In the blink of an eye, we’re more than halfway through the first month of the year. We hope that 2017 has been good to you cheapos so far. If you made a New Year’s resolution to go out and explore the city, here’s your handy guide to Tokyo February events. Aside from these festivities, keep an eye out on the plum blossoms—they start blooming in late February, and we’ve got a guide here—and, if you’ve got plans for Valentine’s Day, we’ve got some ideas for you as well.
1. Setsubun (Feb 3)
Where: various temples and shrines all over Tokyo
When: usually from 12:00 pm onwards
Drive out bad luck and evil spirits in your life, and welcome good fortune with Setsubun, a festival during which people throw soybeans while chanting, “In with good fortune!” This bean-throwing ceremony is held in most temples and shrines around Tokyo—even small ones—but if you want to go big, Senso-ji (access: Asakusa Station), Zojo-ji (access: Daimon, Onarimon, Shibakoen, or Hamamatsucho Station), Toyokawa Inari Tokyo Betsuin (access: Akasaka-Mitsuke or Nagatacho Station), and Tomioka Hachimangu (access: Monzen-Nakacho Station) are known for having large-scale Setsubun celebrations featuring celebrities. Some even hand out rice cakes and other freebies to visitors.

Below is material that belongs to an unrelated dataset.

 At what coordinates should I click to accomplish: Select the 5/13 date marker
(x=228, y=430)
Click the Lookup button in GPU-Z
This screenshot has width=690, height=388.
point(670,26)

2. Tokaigi Game Party Japan/Japan Amusement Expo (Feb 11-12)
Where: Makuhari Messe, Halls 1-8 (access: Kaihim-Makuhari Station)
Time: 10:00 am-6:00 pm (Feb. 11), 10:00 am-5:00 pm (Feb. 12)
Admission: 1,500 yen per day (advanced selling), 2,000 yen at the door) / 2,500 yen for a two-day pass
While the Tokaigi Game Party isn’t on the same scale or level of renown as Tokyo Game Show, this is one event that gamers of all kinds might want to attend. And we don’t just mean console or mobile phone games! Indeed, most of the event is devoted to such games—with tournaments, live performances of game music, gaming merchandise, indie and retro games, and hands-on gaming booths. But yes, there is a booth for “analog” games like card games, board games, and even mahjong.
The Tokaigi Game Party is part of the Japan Amusement Expo (JAEPO), which is a trade fair for arcade games and amusement park attractions, and a ticket to the Tokaigi Game Party grants you access to the JAEPO (and vice versa).
Premium passes are also available online (no on-site selling for these!) for 1,600 yen per day, or 2,700 yen for two days. It’s unclear what the perks are, but it seems that premium ticket-holders get priority when queuing at game booths. Unfortunately, the ticketing page is only in Japanese.
3. Wonder Festival (Feb 19)
Where: Makuhari Messe Halls 1-8 (access: Kaihim-makuhari Station)
Time: 10:00 am-5:00 pm
Admission: 2,500 yen (free for elementary school-aged students and younger)
You’re never too old to collect things! Said to be the world’s biggest event for figures and garage kits (assembly-scale model kits), Wonder Festival is a biannual event that’s held in winter (February) and summer (July). Both amateur creators and figure/toy companies roll out the goods and put them on display at the event, so figure collectors can get a sneak peek at new and upcoming releases. There are figures for characters from Japanese and non-Japanese media alike, so you don’t have to be a fan of anime, manga, or Japanese video games to enjoy the event. Be sure to check out the cosplayers as well!
4. Tokyo Marathon (Feb 26)
Where: various areas in Tokyo, from Shinjuku to Odaiba
Time: all day
Even if you’re not cheering for anyone, check out the Tokyo Marathon for the human interest aspect—it’s known for having costumed runners, which makes the event a spectacle and a novelty. The organizers have cracked down on costumes that are way too out there, so unfortunately, the (in)famous runner dressed as Jesus hasn’t been seen since 2014, but you’re still sure to see plenty of interesting costumes.
The marathon kicks off at Shinjuku at 9:00 am and passes through various neighborhoods such as Iidabashi, Asakusa, Ginza, Nihonbashi, Shinagawa, and coming to a finish at Tokyo Station. Certain areas have mini-events and performances to keep morale up and cheer runners on.
5. Edo Nagashibina (Feb 26)
Where: Sumida Park, near Azuma Bridge
Time: from 11:30 am
Said to be a precursor to the Hina Matsuri (Doll Festival), Nagashibina (or the Doll-Floating Ceremony) is a tradition that dates back to the Heian era. It involves setting paper dolls afloat down a river to wash away impurities and misfortune, and to pray for children’s safety. The tradition isn’t as widespread nowadays; Asakusa is one of the few places that keeps this tradition alive. The ceremony itself isn’t that long, but this is a good opportunity to see the geisha of Asakusa, who help with the ceremony.